┏━━
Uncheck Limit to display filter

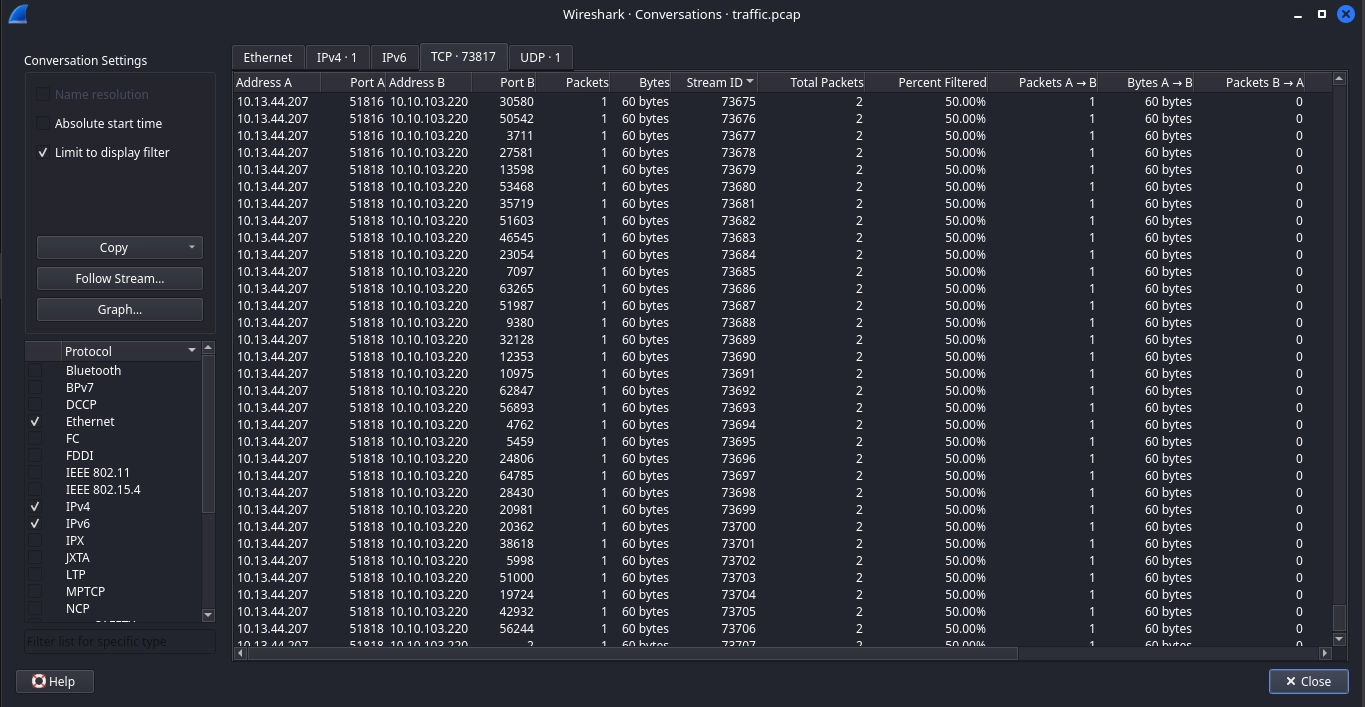point(42,152)
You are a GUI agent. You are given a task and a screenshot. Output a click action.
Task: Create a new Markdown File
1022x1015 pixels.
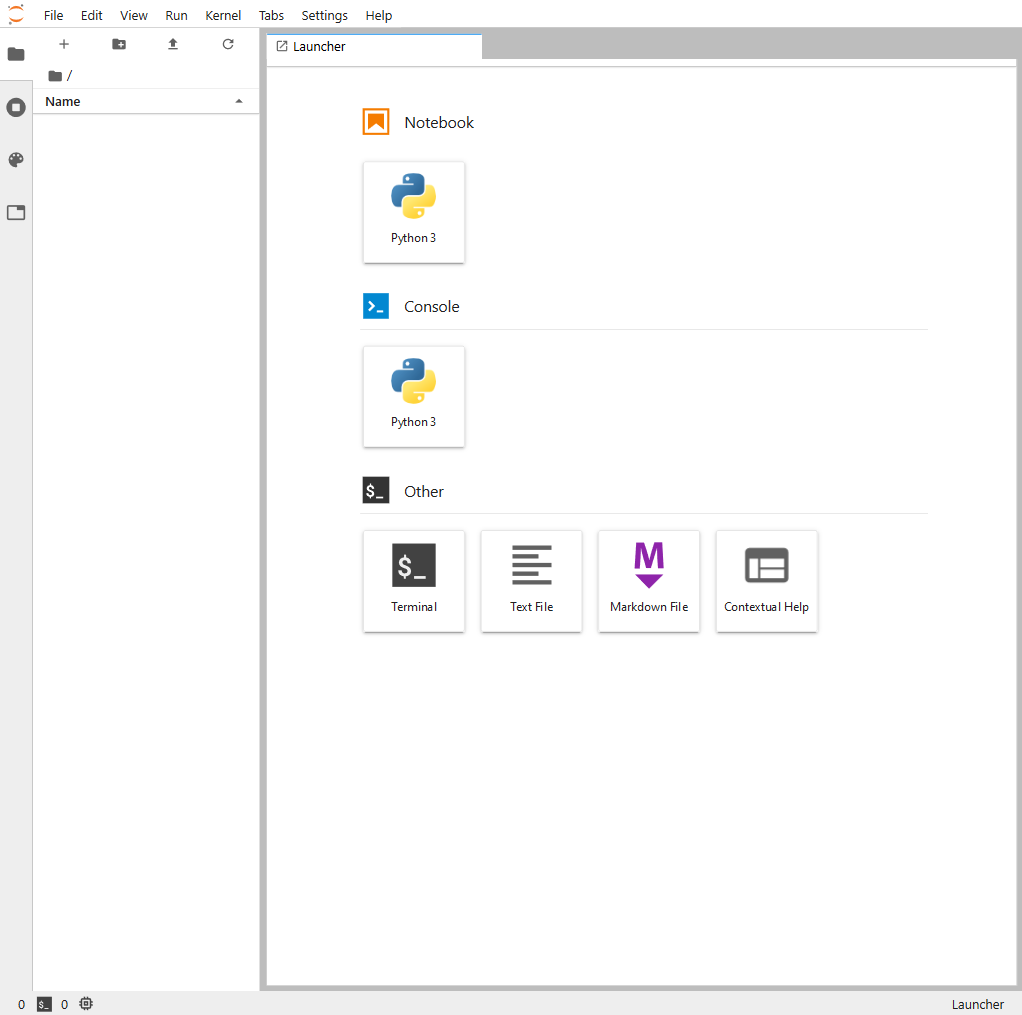pyautogui.click(x=648, y=581)
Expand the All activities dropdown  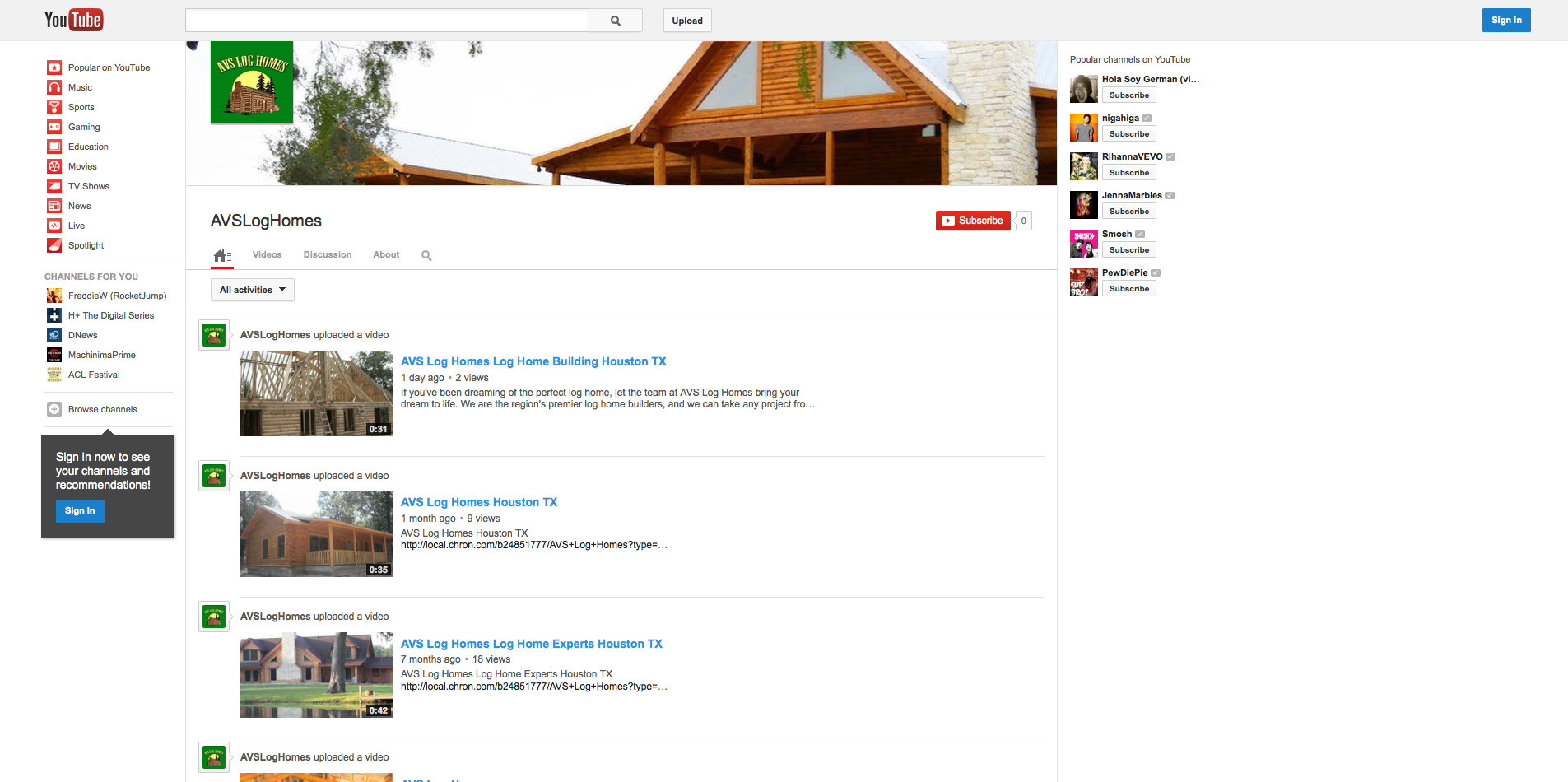(x=252, y=290)
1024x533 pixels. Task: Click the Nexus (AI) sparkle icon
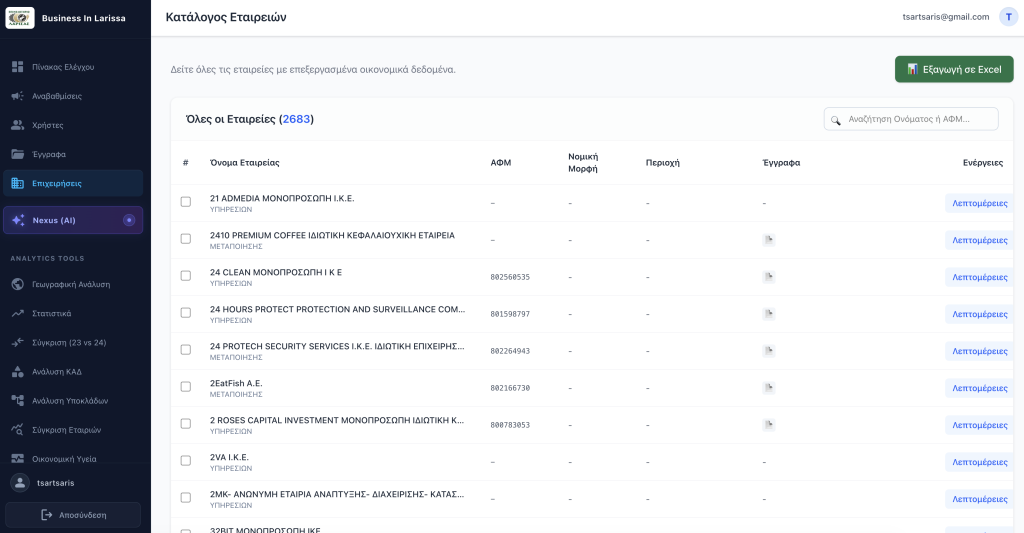pyautogui.click(x=18, y=220)
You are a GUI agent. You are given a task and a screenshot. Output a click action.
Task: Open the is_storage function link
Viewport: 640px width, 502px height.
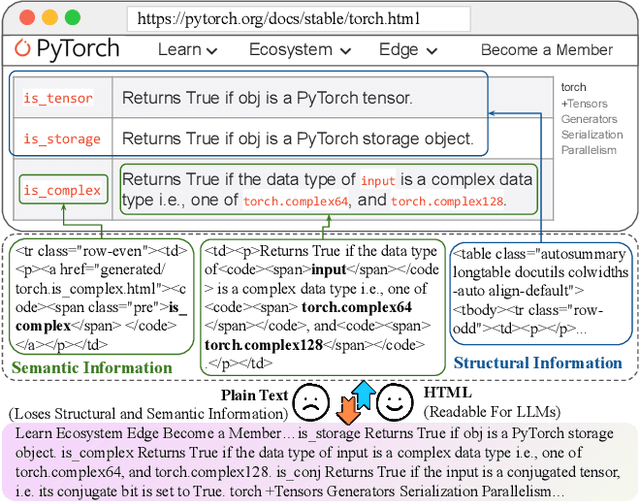61,139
┗━━
Work instruction
Output nothing but the lines from the one containing "1024x533 pixels. Task: Click" to the end of the listing, both ends included, reproduced exactly. Pictures stay out.

Problem solution
1024x533 pixels. Task: Click the Nexus (AI) sparkle icon
pyautogui.click(x=18, y=220)
You are a GUI agent. You are given a task and a screenshot. Output a click action.
Task: Open the is_storage function link
Viewport: 640px width, 502px height.
61,139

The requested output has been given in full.